As part of a larger AI push, the National Science and Technology Council opened the Taiwan AI Center of Excellence in June 2023. The center is responsible for developing the island’s AI capability but will also have a broader impact, according to research firm Arizton Advisory & Intelligence. 

“The increased usage of artificial intelligence will significantly grow data traffic and demand for data centers with the installation of efficient infrastructure in the market,” Arizton said in a press release. 

Research and Markets, a large vendor of market research reports, said it expects the overall size of Taiwan’s data center market to quickly expand from US$1.42 billion in 2022 to US$3.21 billion by 2028 at a compound annual growth rate of 14.57%. 

The sector “is poised for remarkable growth,” the research firm says, adding that the government’s emphasis on adopting sustainable energy sources to combat emissions and meet rising power demand will “further propel the industry forward.”  

Data transfer hub  

In addition to boosting its server manufacturing, Taiwan has an opportunity to become a regional data transfer hub. Its strategic geographic location makes it a focal point for East Asia data transit, connecting Japan and Korea to the north and Southeast Asia to the south. This places the island as a potential digital convergence and cloud business application center, says Chen Yi-ling, an industry analyst at the semi-governmental Market Intelligence & Consulting Institute (MIC). 

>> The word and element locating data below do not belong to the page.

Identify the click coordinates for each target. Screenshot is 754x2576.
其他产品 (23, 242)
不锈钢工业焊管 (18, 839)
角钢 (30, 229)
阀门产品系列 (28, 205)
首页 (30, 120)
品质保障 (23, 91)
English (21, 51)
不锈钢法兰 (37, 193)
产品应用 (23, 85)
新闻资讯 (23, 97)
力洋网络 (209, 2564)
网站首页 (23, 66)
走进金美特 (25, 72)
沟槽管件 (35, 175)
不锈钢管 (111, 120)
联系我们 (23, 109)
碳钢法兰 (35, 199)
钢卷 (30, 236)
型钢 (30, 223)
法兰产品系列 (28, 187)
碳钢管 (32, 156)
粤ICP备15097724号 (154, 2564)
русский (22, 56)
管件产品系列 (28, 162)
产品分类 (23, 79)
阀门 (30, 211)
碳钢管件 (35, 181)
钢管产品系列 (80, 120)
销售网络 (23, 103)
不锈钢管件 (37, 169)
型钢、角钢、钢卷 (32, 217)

At one time, Taiwan might have been passed over in favor of Hong Kong, which also has a favorable geographic position. But the Chinese Communist Party’s sudden imposition of a draconian National Security Law in June 2020 marked a turning point for how multinational companies viewed the former British colony. What had once been considered a low-risk destination with a solid rule of law was henceforth seen as holding higher risk, given the potential for arbitrary enforcement of local laws.  

“Taiwan, due to geopolitics, is gradually replacing Hong Kong and is becoming an Asia-Pacific hub on a steady basis,” says Mark Liu, an analyst at Taipei-based market intelligence firm TrendForce. The island further benefits from being relatively mature in infrastructure and having “comparatively affordable green electricity and stable power provision,” he adds.  

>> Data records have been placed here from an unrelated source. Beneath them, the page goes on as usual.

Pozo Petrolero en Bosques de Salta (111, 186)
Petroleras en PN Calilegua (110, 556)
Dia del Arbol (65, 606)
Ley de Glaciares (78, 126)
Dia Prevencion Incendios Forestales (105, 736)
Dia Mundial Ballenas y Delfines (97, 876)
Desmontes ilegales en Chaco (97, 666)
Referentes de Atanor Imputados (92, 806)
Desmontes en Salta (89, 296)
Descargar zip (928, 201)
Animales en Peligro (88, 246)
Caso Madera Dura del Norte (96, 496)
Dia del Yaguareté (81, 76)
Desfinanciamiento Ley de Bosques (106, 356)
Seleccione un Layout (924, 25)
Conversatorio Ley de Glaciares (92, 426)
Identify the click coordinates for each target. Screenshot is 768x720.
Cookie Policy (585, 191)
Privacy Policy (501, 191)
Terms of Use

Analyst Mark Liu says Taiwan is replacing Hong Kong as an Asia-Pacific hub.

Geopolitical factors have also influenced underseas cable routing decisions, notes Chen. One example is the Pacific Light Cable Network (PLCN), a submarine cable system initially designed to connect Hong Kong, Taiwan, the Philippines, and the United States. 

“In 2020, the PLCN cable planned to pass through Hong Kong, but due to geopolitical shifts related to Hong Kong’s National Security Law and the U.S. ‘Clean Network’ initiative, the route was adjusted to directly connect Taiwan and the Philippines,” she says. Recent Google investments in cables also use Taiwan as an East Asia hub, bypassing Hong Kong, she notes.  

In a September 2023 news release, Google announced that it is adopting advanced multi-core technology for a planned new undersea cable. Work on the system is set to begin in March this year, and the cable is expected to be ready for service in 2025. 

For this project, Google is collaborating with Japanese electronics corporation NEC, Taiwan’s Chunghwa Telecom, American telecommunications company AT&T, and a subsidiary of the Philippines’ Globe Group. The cable will connect Taiwan, the Philippines, Guam, and California – a first for submarine cable networks.  

Chunghwa Telecom has been strengthening its links with neighboring countries and telecom markets in the region by participating in several international undersea cable projects as part of an effort to improve Taiwan’s global internet security. For Google’s undersea cable, Chung-hwa will serve as the landing party and cable landing station owner at a new facility in Taitung’s Dawu Township. 

In a September statement, Google said its undersea cable efforts to connect Taiwan with the world had created more than 64,000 jobs and generated around US$26 billion in gross domestic product as of 2021. Google said it would continue to invest more in cloud infrastructure in the country, aiming to help Taiwan become Asia’s Silicon Valley.